SHORT PROBLEM A
In the radio show transcript, at what time is News Potpourri scheduled to air?
SHORT PROBLEM B
Pick up the radio show transcript featuring Leahy and Chapman right after its last line and continue the conversation.
------ EXCERPTED PASSAGE ------
Live from Music Row Thursday morning on The Tennessee Star Report with Michael Patrick Leahy – broadcast on Nashville’s Talk Radio 98.3 and 1510 WLAC weekdays from 5:00 a.m. to 8:00 a.m. – host Leahy welcomed all-star panelist Gary Chapman in studio to comment upon the social media plague inflicted on kids and teenagers.
Leahy: We are delighted, as always, to have in studio for a fresh perspective on the world, our newest all-star panelist, singer-songwriter, Gary Chapman. Gary, we had sitting in the same seat that you are right now yesterday, the new attorney general.
Chapman: I could feel an aura of power. I felt it.
Leahy: Power and justice.
Chapman: Yes, indeed.
Leahy: Power and justice and a constitutional conservative.
Chapman: I know him yet. Good dude? You like him?
Leahy: Absolutely. The best attorney general in the country. A conservative rock star.
Chapman: Good grief.
Leahy: A very measured, humble person. Fascinating.
Chapman: I’m anxious to meet him.
Leahy: We talk about irony right here off on News Potpourri, which is coming up at 7:49 a.m., folks.
Chapman: Cannot wait.
------ INFORMATION PROVIDED ------
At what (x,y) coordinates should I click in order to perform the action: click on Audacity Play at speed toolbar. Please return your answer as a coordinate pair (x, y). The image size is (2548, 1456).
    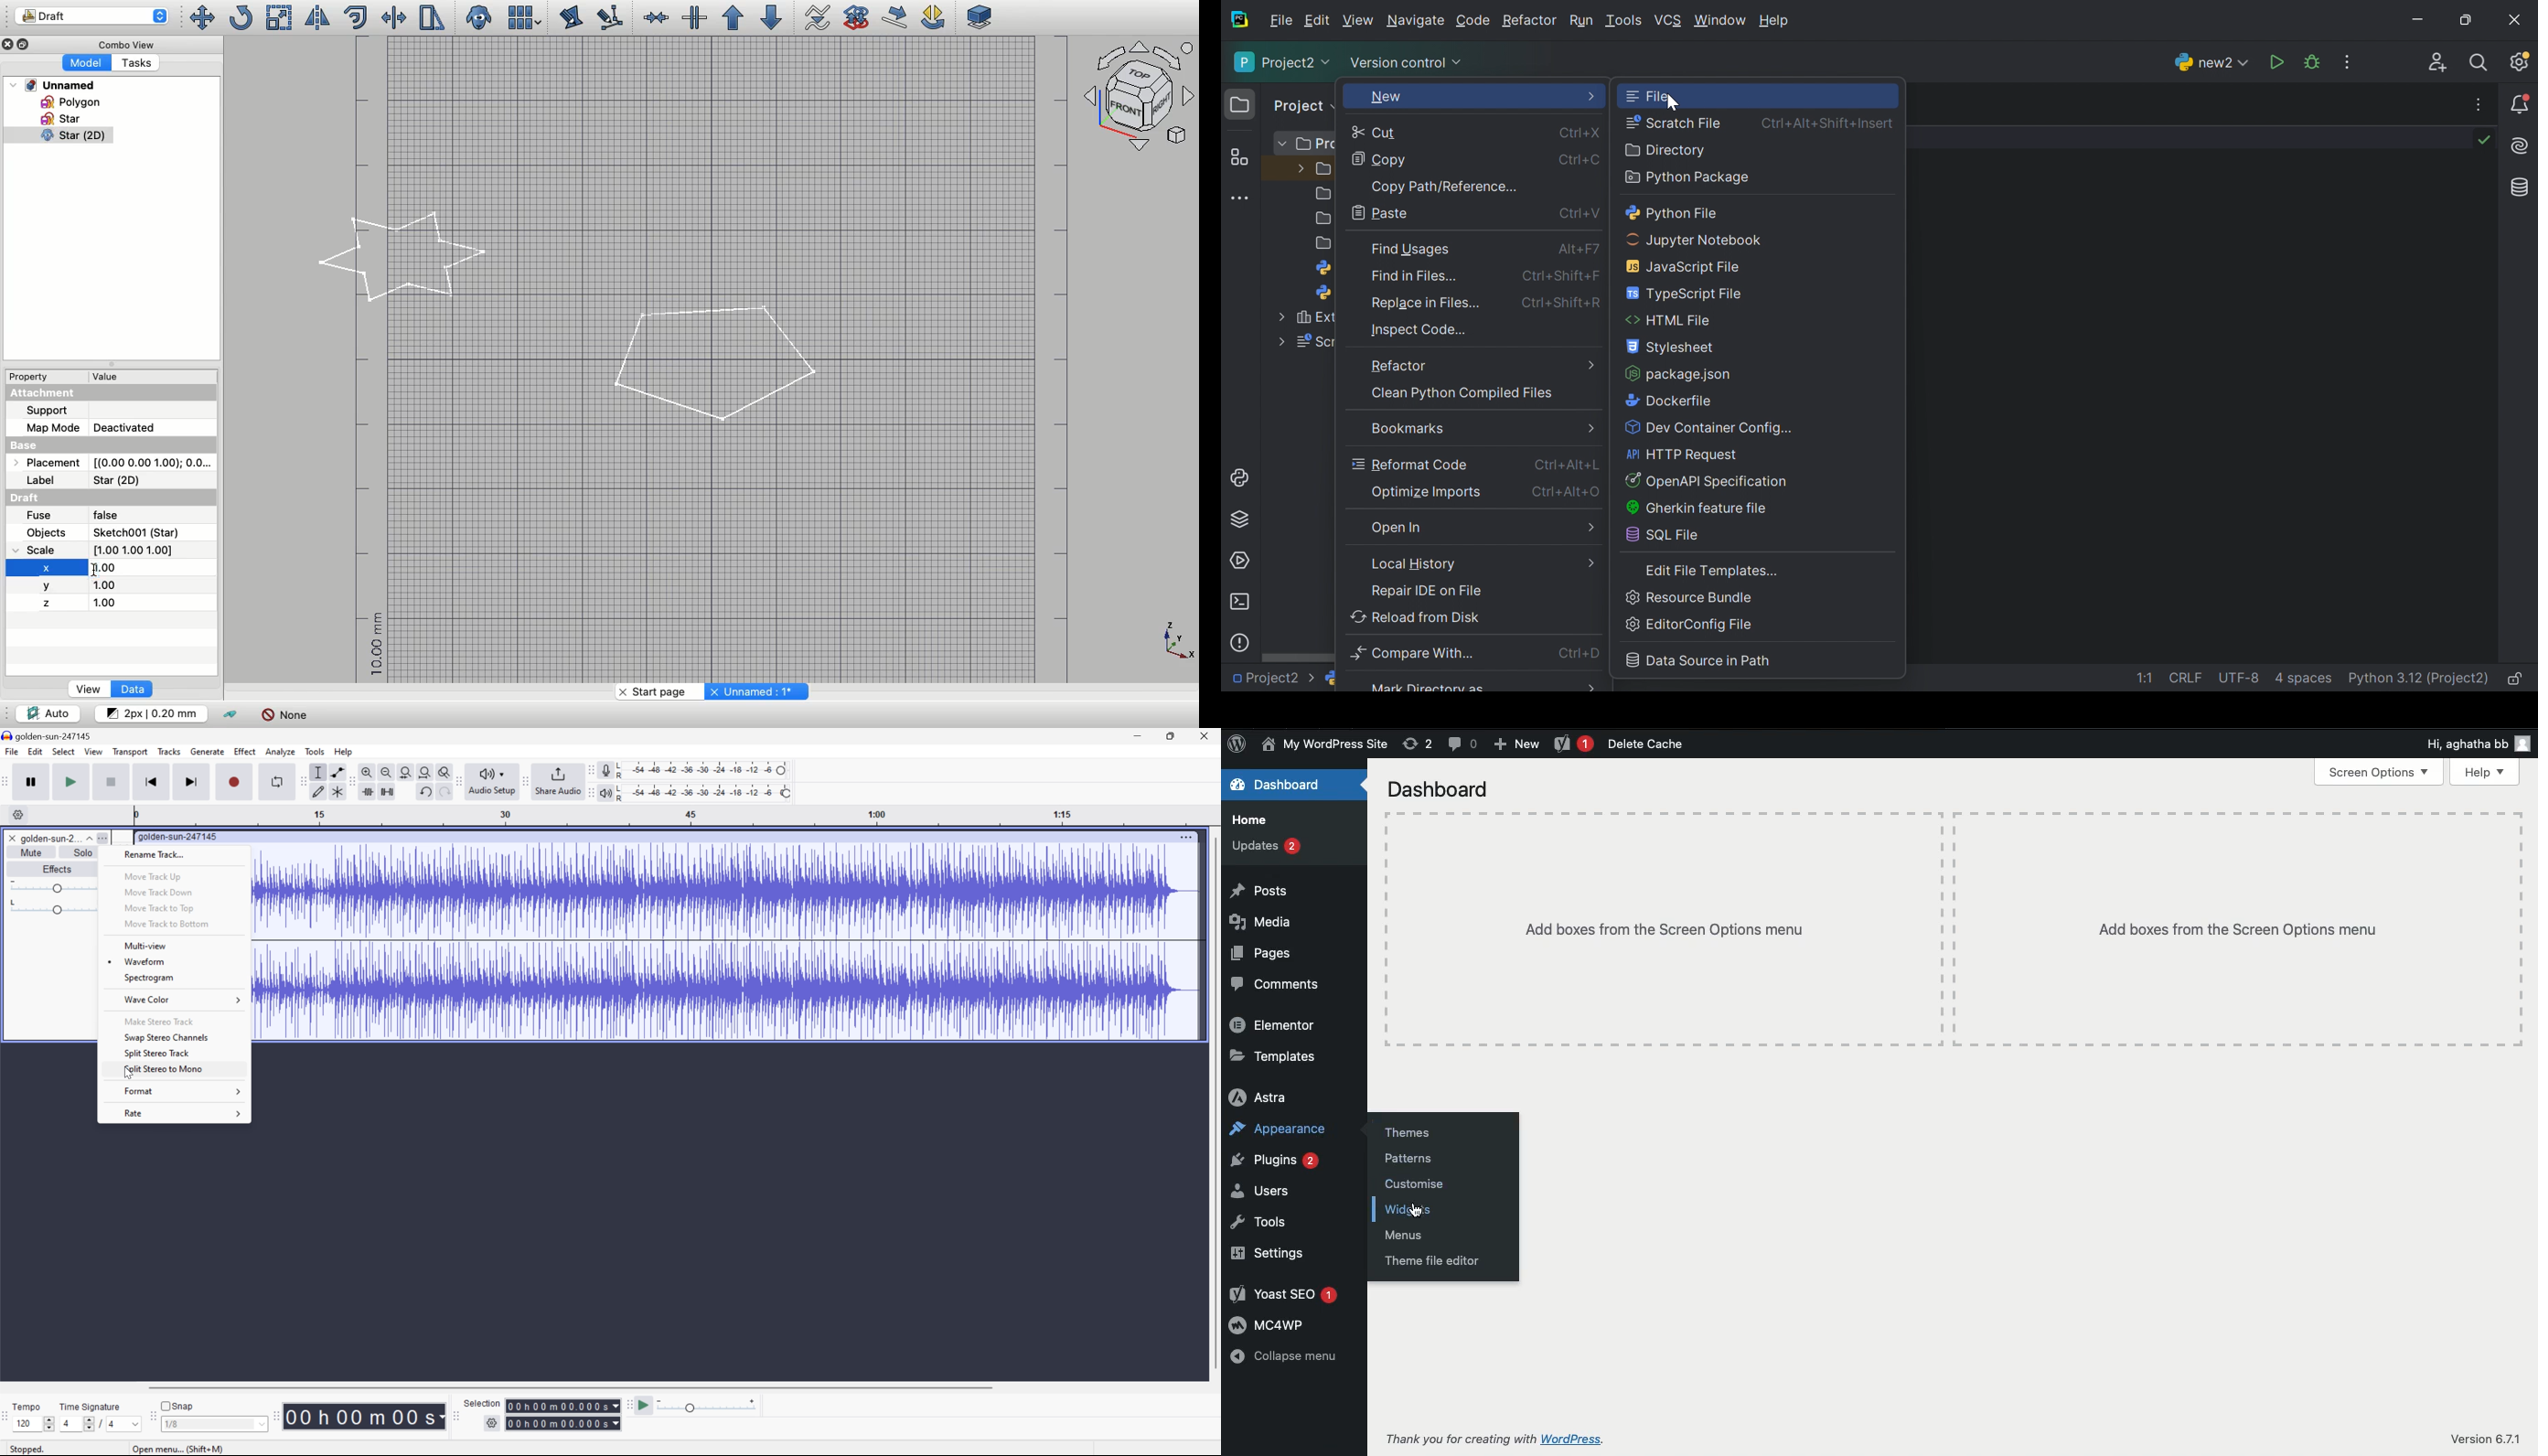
------
OUTPUT A
7:49 a.m.

OUTPUT B
Leahy: Cannot wait! But we talk about irony. And, you know, I’ve been such a critic of the method by which an attorney general is selected here because the only state in the union where the attorney general is selected by wait for it…the state Supreme Court in a violation of the separation of powers. Every other 44 states elect them.
Others have the legislature. And so I’ve been criticizing that. And it’s an eight-year term. I’ll tell you what, our the five members of the Supreme Court, they picked the best guy for that job, and he’s been in office since September 1st. Listen to what he’s doing. He was in talking about this, and I heard him say this, and I said, well, that’s just fabulous. He and the attorney general of Colorado are leading a 50-state coalition. That’s every state.
Chapman: That’s all of them so far.
Leahy: That’s all of them so far.
Chapman: But wait, Idaho is going to split.
Leahy: (Laughs) But it’s a 50-state coalition, and they are looking at the impact of social media on kids. And it’s a very serious problem we have in the country, social media. And wait, there’s more.
He’s going to hold town halls across the state to get impact and witness statements, if you will, from families who’ve been impacted, whose children have been impacted, and harmed by social media.
Chapman: That is a fabulous idea.
Leahy: Isn’t that a great idea?
Leahy: Because everybody says, oh, social media has ruined the country, ruined the kids. And I think it is.
Chapman: It’s ruined many adults. So I know it has the kids.
Leahy: But the kids, it’s a different world now. If they’re on social media, they’re prone to be bullied. They’re prone to get depressed. They look at everybody else, and social media creates the impression everybody else, all of your friends are having fun except for you.
Chapman: You’re not making it.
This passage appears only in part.